Jan 25 11:33:45 proxmox kernel: tap100i0: entered promiscuous mode
Jan 25 11:33:45 proxmox kernel: vmbr0: port 2(fwpr100p0) entered blocking state
Jan 25 11:33:45 proxmox kernel: vmbr0: port 2(fwpr100p0) entered disabled state
Jan 25 11:33:45 proxmox kernel: fwpr100p0: entered allmulticast mode
Jan 25 11:33:45 proxmox kernel: fwpr100p0: entered promiscuous mode
Jan 25 11:33:45 proxmox kernel: vmbr0: port 2(fwpr100p0) entered blocking state
Jan 25 11:33:45 proxmox kernel: vmbr0: port 2(fwpr100p0) entered forwarding state
Jan 25 11:33:45 proxmox kernel: fwbr100i0: port 1(fwln100i0) entered blocking state
Jan 25 11:33:45 proxmox kernel: fwbr100i0: port 1(fwln100i0) entered disabled state
Jan 25 11:33:45 proxmox kernel: fwln100i0: entered allmulticast mode
Jan 25 11:33:45 proxmox kernel: fwln100i0: entered promiscuous mode
Jan 25 11:33:45 proxmox kernel: fwbr100i0: port 1(fwln100i0) entered blocking state
Jan 25 11:33:45 proxmox kernel: fwbr100i0: port 1(fwln100i0) entered forwarding state
Jan 25 11:33:45 proxmox kernel: fwbr100i0: port 2(tap100i0) entered blocking state
Jan 25 11:33:45 proxmox kernel: fwbr100i0: port 2(tap100i0) entered disabled state
Jan 25 11:33:45 proxmox kernel: tap100i0: entered allmulticast mode
Jan 25 11:33:45 proxmox kernel: fwbr100i0: port 2(tap100i0) entered blocking state
Jan 25 11:33:45 proxmox kernel: fwbr100i0: port 2(tap100i0) entered forwarding state
Jan 25 11:33:46 proxmox kernel: vfio-pci 0000:03:00.0: resetting
Jan 25 11:33:46 proxmox kernel: vfio-pci 0000:03:00.0: reset done
Jan 25 11:33:46 proxmox kernel: vfio-pci 0000:03:00.0: resetting
Jan 25 11:33:46 proxmox kernel: vfio-pci 0000:03:00.0: reset done
Jan 25 11:33:46 proxmox pvedaemon[10089]: VM 100 started with PID 10101.
Jan 25 11:33:46 proxmox pvedaemon[9738]: <root@pam> end task UPID:proxmox:00002769:0004EB4A:697653F8:qmstart:100:root@pam: OK
Jan 25 11:33:46 proxmox pvedaemon[9738]: <root@pam> starting task UPID:proxmox:000027C4:0004EC07:697653FA:vncproxy:100:root@pam:
Jan 25 11:33:46 proxmox pvedaemon[10180]: starting vnc proxy UPID:proxmox:000027C4:0004EC07:697653FA:vncproxy:100:root@pam:
Jan 25 11:34:49 proxmox pvedaemon[1562]: worker exit
Jan 25 11:34:49 proxmox pvedaemon[1559]: worker 1562 finished
Jan 25 11:34:49 proxmox pvedaemon[1559]: starting 1 worker(s)
Jan 25 11:34:49 proxmox pvedaemon[1559]: worker 10339 started}


At this point I suspect a problem with the HBA card, that it's either bad or somehow off-spec or something.

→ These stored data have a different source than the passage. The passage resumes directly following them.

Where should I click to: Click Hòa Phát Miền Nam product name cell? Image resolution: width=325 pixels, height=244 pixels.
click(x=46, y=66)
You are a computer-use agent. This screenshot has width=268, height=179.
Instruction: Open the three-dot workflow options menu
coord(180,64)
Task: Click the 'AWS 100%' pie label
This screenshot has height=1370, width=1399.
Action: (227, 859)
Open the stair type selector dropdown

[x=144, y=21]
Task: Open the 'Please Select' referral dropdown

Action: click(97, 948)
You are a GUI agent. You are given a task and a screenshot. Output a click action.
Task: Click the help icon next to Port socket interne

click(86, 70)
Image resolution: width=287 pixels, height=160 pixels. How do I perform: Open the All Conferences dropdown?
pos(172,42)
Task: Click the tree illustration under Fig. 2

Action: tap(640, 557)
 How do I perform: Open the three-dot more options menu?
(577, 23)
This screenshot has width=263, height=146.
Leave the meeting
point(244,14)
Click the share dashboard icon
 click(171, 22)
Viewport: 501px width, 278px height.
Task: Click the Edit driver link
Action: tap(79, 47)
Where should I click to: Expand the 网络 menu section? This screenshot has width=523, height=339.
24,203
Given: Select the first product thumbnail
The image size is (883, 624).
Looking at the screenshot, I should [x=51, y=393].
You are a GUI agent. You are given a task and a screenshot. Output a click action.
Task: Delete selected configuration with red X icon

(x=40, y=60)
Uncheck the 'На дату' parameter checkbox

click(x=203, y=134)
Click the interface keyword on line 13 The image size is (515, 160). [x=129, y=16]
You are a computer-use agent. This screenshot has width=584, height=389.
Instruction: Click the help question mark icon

But I wanted to verify that I've tried everything configuration-wise before I start spending even more money. If there's a problem with the config, I suspect it's either the GRUB settings or the VM settings.
 
I figured it out.

What finally clued me in was a very close watch of the VM boot. When the HBA came up, it was listing one of the drives as "BOOT", even though it was unformatted, had no boot partition, and the PCI passthrough wasn't enable as a boot device in the VM settings. I'm not sure how or why the system was trying to boot from the HBA despite that, or why an ISO boot still worked.

I was able to get into the settings for the card itself. By default, it was configured as bootable. I disabled that setting on the card and now I can boot from VHD OS as expected.